Starship Entertainmentの歴史と売上推移|IVE・AENを生んだ事務所の経営実態を公表数字で読む
Starship Entertainmentの歴史と売上推移|IVE・AENを生んだ事務所の経営実態を公表数字で読む
IVEやAENを擁するStarship Entertainmentの2008年設立からの歴史と、直近4年の売上・営業利益の推移を韓国の公表数字ベースで解説。カカオ傘下の資本構造、日本人メンバーの実績、2026年の現在地まで、志望者と保護者が知りたい事務所の実態をまとめた。
Starship Entertainment(スターシップエンターテインメント)は、IVEを世界的グループに育て、2026年8月にはアミューズとの共同ボーイズグループAENを送り出す韓国の大手事務所です。売上は2021年の857億ウォンから2024年には2,078億ウォンへと4年で2.4倍に拡大し、カカオエンターテインメントが株式の66.16%を持つ資本的にも安定した体制にあります。この記事では、公表されている財務数字と設立からの歴史をもとに、この事務所の実態を冷静に整理します。
Starship Entertainmentは2008年にソウルで設立された芸能事務所です。SMエンターテインメントやBig Hit(現HYBE)での実務経験を持つメンバーが立ち上げ、最初の所属アーティストはソロ歌手のK.Willでした。現在の所属はIVE、MONSTA X、CRAVITY、KiiiKiii、IDID、AENなど。俳優部門は2017年に吸収合併したキングコングエンターテインメントを前身とする「KING KONG by STARSHIP」が担っています。
韓国の芸能事務所は「HYBE・SM・JYP・YGの上場4大」とそれ以外に大別されがちですが、スターシップは非上場ながら売上規模で中堅の枠を大きく超えており、カカオ系列の音楽レーベル群の中では中核に位置します。ガールズグループとボーイズグループの両方で継続的にヒットを出してきた再現性が、この事務所の最大の特徴です。事務所の所属アーティストやオーディション情報の全体像はスターシップエンターテインメント事務所ガイドにまとめています。

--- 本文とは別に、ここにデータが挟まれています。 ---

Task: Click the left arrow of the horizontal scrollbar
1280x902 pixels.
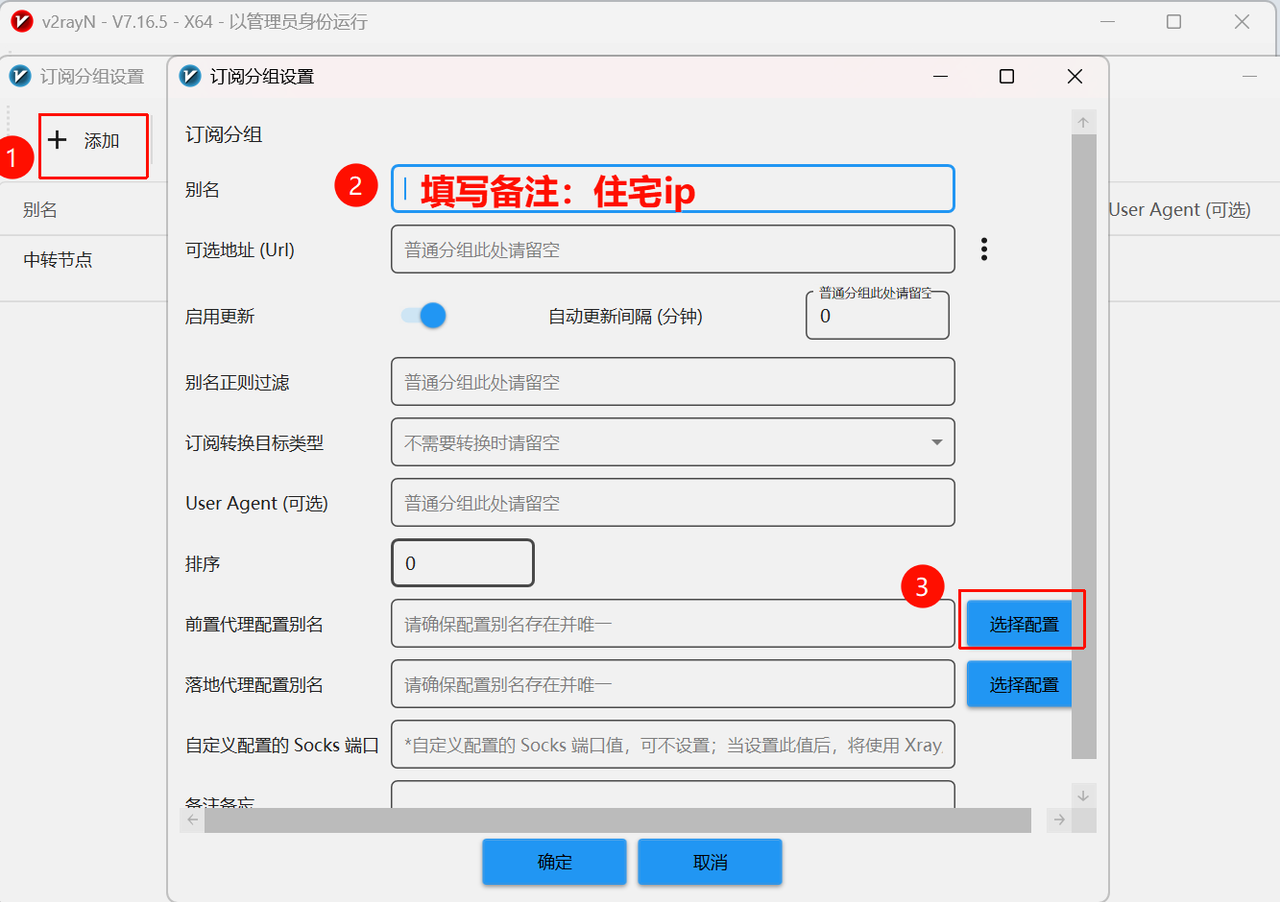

スターシップの歴史は、時代ごとに看板グループを更新し続けてきた歴史です。主な出来事を年表で整理します。
| 年 | 出来事 |
|---|---|
| 2008年 | 設立。K.Willが最初の所属アーティストに |
| 2010年 | SISTARデビュー。「Alone」「Touch My Body」などで音源最強クラスの人気に |
| 2011年 | BOYFRIENDデビュー |
| 2013年 | LOENエンターテインメント(現カカオ系)が株式70%を取得 |
| 2015年 | サバイバル番組「NO.MERCY」からMONSTA Xデビュー |
| 2016年 | 中国・楽華(Yuehua)との合弁でWJSN(宇宙少女)デビュー |
| 2017年 | キングコングEnt.を吸収合併し俳優部門を強化。SISTARは解散 |
| 2020年 | CRAVITYデビュー |
| 2021年 | 12月1日、IVEが「ELEVEN」でデビュー |
| 2025年 | KiiiKiii(3月)、IDID(9月)がデビュー |
| 2026年 | 8月5日、アミューズ共同のAENがデビュー |
2010年代前半を支えたのはSISTARでした。デジタル音源チャートでの強さは当時の韓国でも別格で、事務所の名を全国区にした存在です。2015年のMONSTA Xは米ビルボードのメインアルバムチャートに複数作を送り込み、スターシップに「グローバルで戦えるボーイズグループの事務所」という実績を加えました。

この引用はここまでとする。